I just wish Wolf Warrior 2 were a better movie to back up that exciting box office. There is a fair amount of fun to be had. Frank Grillo is always game for looking tough and fighting even tougher. The aforementioned opening sequence was a jaw-dropper. There’s a pretty fun tank battle towards the climax that feels ripped right out of a 1980s American action film (sans some dicey CGI). There’s also a cartoonish level of gore and over the top moments like a missile being deflected by a spring-frame mattress. It’s a remarkably gleeful hard-R, especially considering so much Chinese cinema playing it so safe for state funds and to avoid censorship. Heck, even writing all that stuff out is giving me some fond memories of glimpses of fun within the film.

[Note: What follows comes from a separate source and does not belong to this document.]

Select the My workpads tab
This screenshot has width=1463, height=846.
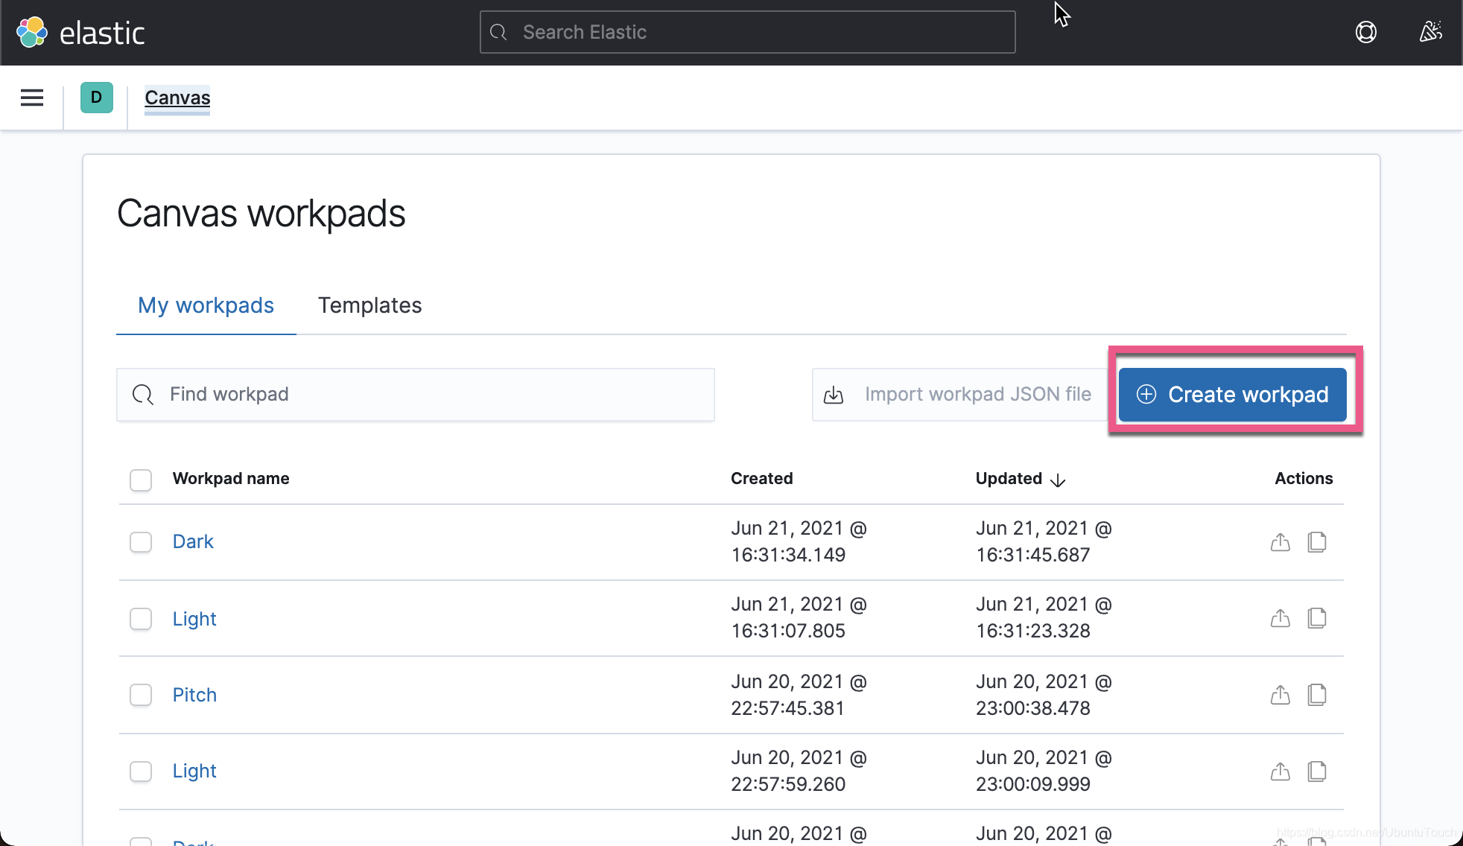[x=206, y=305]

But ultimately, despite its outsized box office haul, the film still looks cheap fairly often. And it’s not directed with the panache that perhaps someone with more experience behind the camera could have brought which double-duty-pulling Wu Jing couldn’t quite muster. Sometimes using the screen name Jacky Wu, Wu Jing has been crushing big screen action roles for many years now. A lead in both of the SPL and/or Killzone films puts him pretty high on my list of exciting fight performers to watch. And with the outsized hit that Wolf Warrior 2 has become, I expect his star will continue to rise in the coming years. I welcome that wholeheartedly; I’d just love to see his skill as a director and his ability to realize the set pieces that his high aspirations shoot for come to a greater fruition with more experience and budgetary clout.

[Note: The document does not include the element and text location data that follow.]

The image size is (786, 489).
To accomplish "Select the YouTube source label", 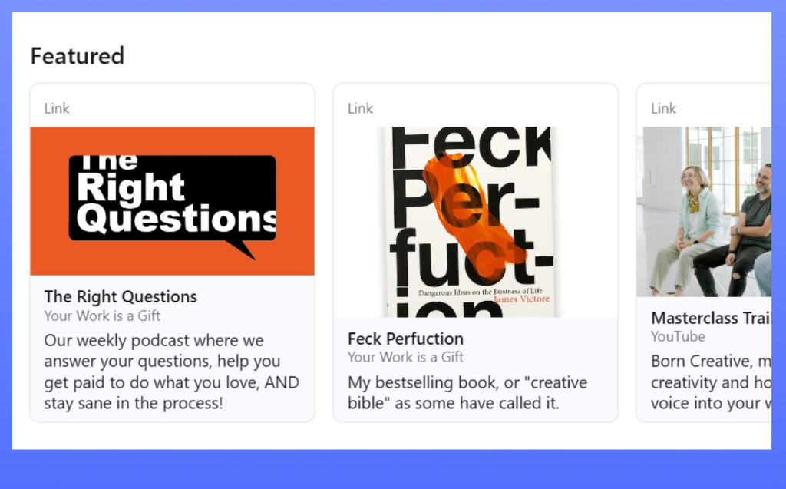I will tap(678, 336).
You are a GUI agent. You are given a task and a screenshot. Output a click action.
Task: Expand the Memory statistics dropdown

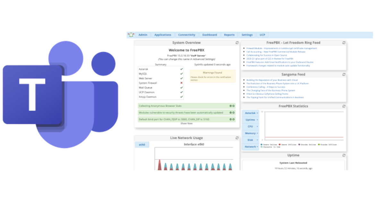pos(250,133)
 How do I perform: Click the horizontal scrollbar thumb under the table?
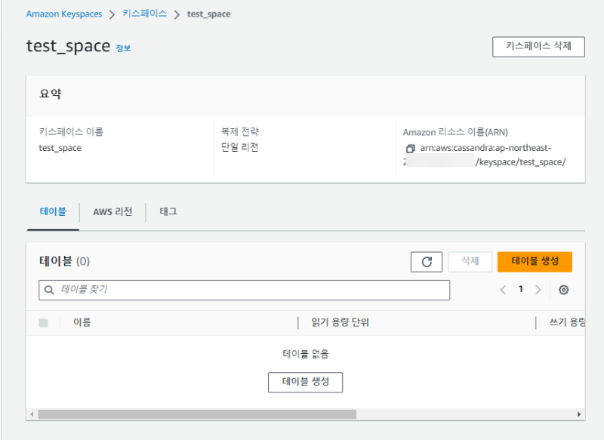pyautogui.click(x=196, y=414)
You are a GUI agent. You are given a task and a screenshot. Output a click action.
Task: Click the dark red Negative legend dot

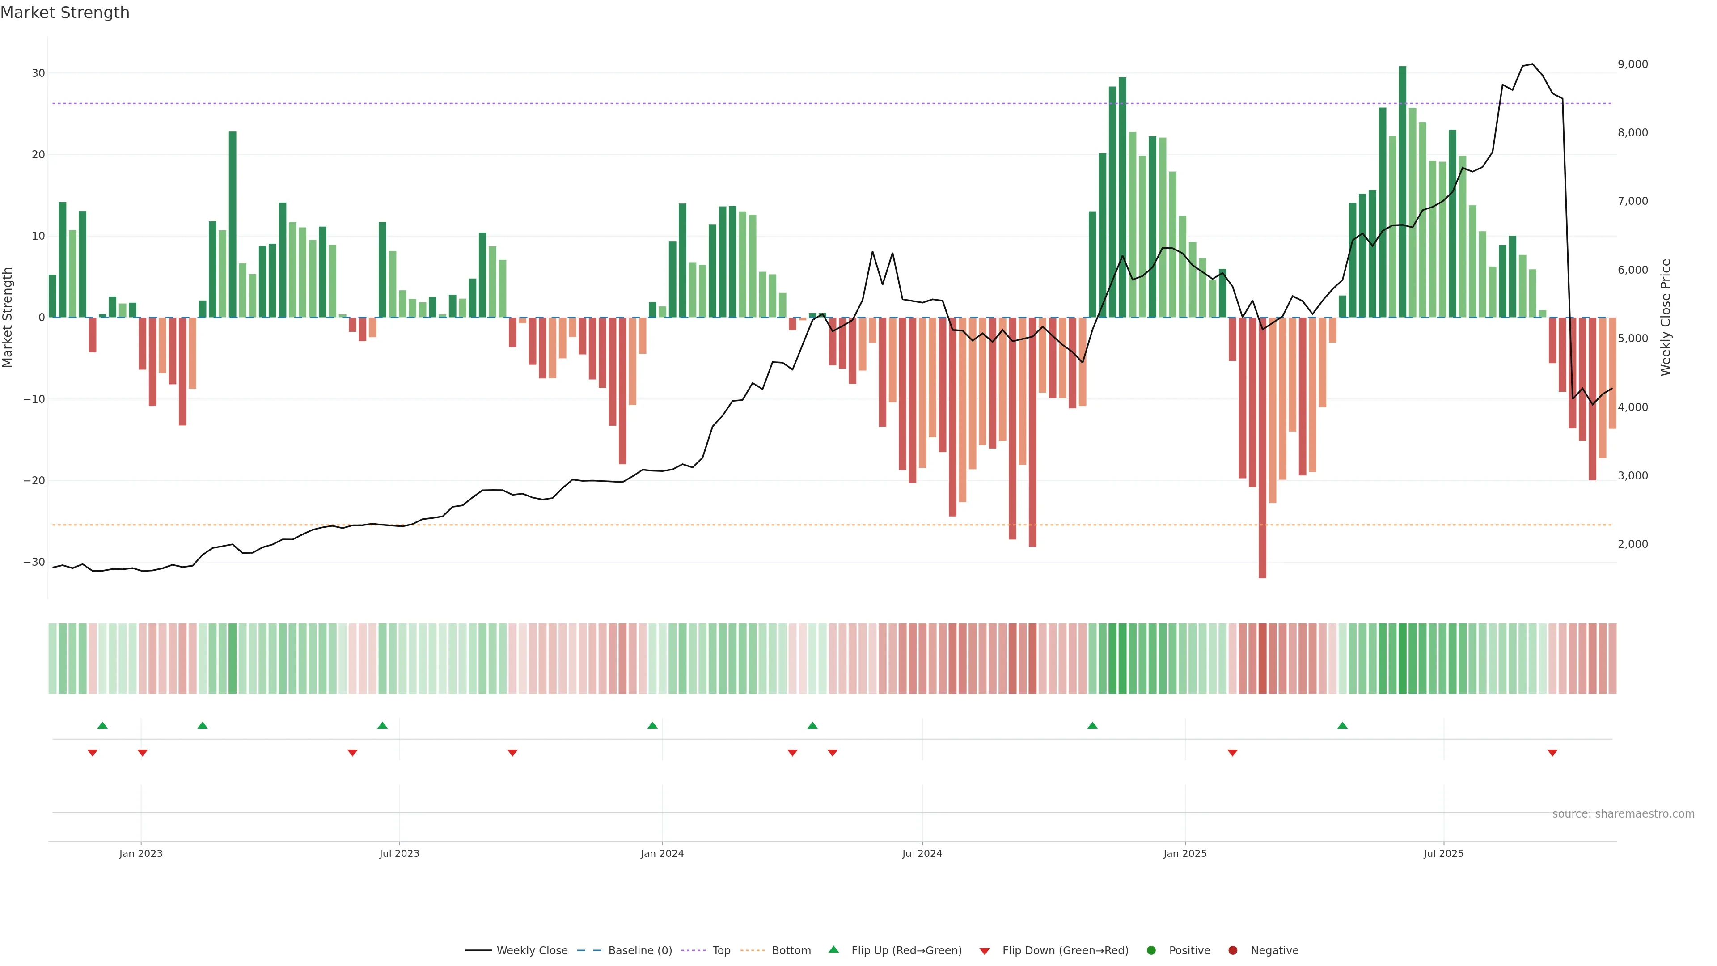pos(1232,951)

American audiences only contributed some $2 million to the overall global box office haul for this juggernaut of a blockbuster, so it’s quite likely that most in the US are unfamiliar with the Wolf Warrior franchise. Anyone who’s super into military action will probably get a kick out of this movie, although highly nationalistic ‘Muricans might have much more of a problem with the Chinese chest thumping than I did. Fans of the first film, or fans of Wu Jing, will almost certainly get their money’s worth checking this film out either on Blu-ray via the Well Go USA release or on a VOD service of their choice. I’ll keep an eye out for future Wu Jing projects, but my hope is that he’ll keep pushing the envelope and deliver a more consistent and cohesive package of madcap military mayhem.
Occasionally looking sleek and expensive, Wolf Warrior 2 ricochets back and forth between a visually arresting film and a janky-looking CGI slog. Blu-ray is a perfectly acceptable format on which to experience this overstuffed film, though with a light array of bonus features, checking this film out on VOD might scratch that action itch just as nicely. The disc includes a few bonus featurettes that are nothing to write to write home about.
If you’re like me, you were absolutely going to seek out and see the film no matter what. I don’t want to dissuade anyone who is in that same boat. Check it out, have fun where you’re able, and don’t expect a game changer along the lines of the recently-released Well Go title The Villainess. Just let Wu Jing take you on his unbalanced and wacky ride and take from it what you can.
And I’m Out.
Wolf Warrior 2 hits Blu-ray on Dec. 12th from Well Go USA Entertainment.